Typically, railroads operating in the United States reserve one- to four-digit identification numbers for powered equipment such as diesel locomotives and six-digit identification numbers for unpowered equipment. There is no hard and fast rule for how equipment is numbered; each railroad maintains its own numbering policy for its equipment.

Equipment specific to the United States

The types of equipment seen in trains on American railroads are not substantially different from the types seen around the world. The AAR (Janney) coupler has been standard on North American equipment for over a century, though some car types use particular variants for operational or safety reasons. Two axle cars remain the rare exception.
Acela Express at Union Station (Washington, D.C.)
It is possible to trace the development of long-distance rail transport back to the streamliners that criss-crossed the United States in the 1930s, 1940s, and 1950s which, in turn, can be traced further back to the competing companies operating different routes between London and Scotland, and to railways in Germany and France. However, several factors contributed to the stagnation of rail passenger transport in the United States, a decline which occurred just as Europe and Japan were pushing forward with new technologies.

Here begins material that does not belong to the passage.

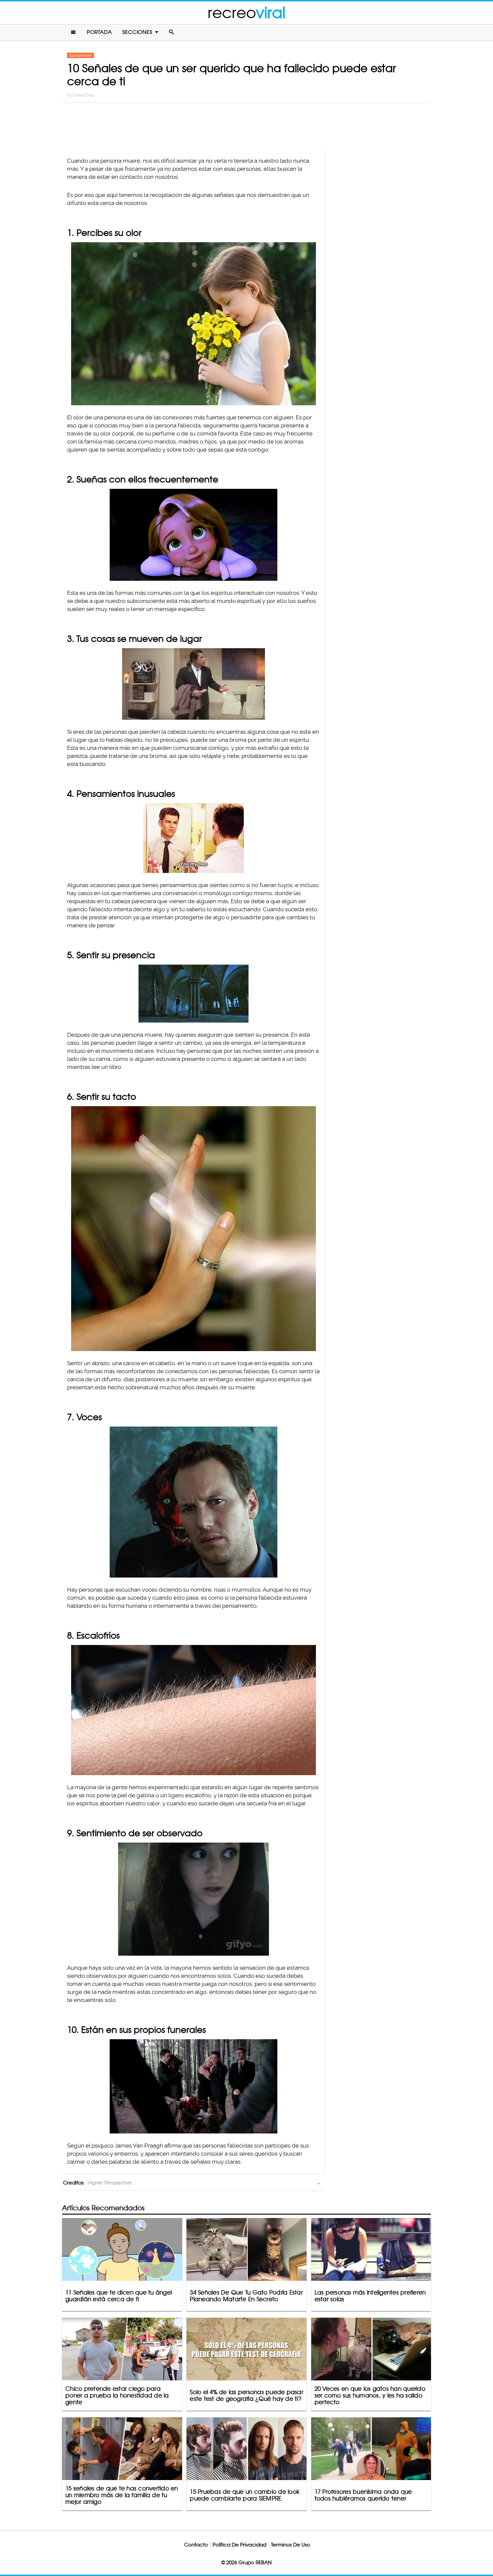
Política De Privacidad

Little investment has been made in high-speed rail infrastructure. In the Northeast Corridor, rail travel is time and price competitive with air travel, but other routes travel at highway speeds, putting rail in direct competition with buses and private automobiles. Long-distance travel is currently dominated by airlines, but given continued population growth and congestion at airports and on highways, there has been a resurgence of interest in high-speed rail in the United States in recent decades. Several corridors are being examined for potential high-speed service, either at the federal or state level.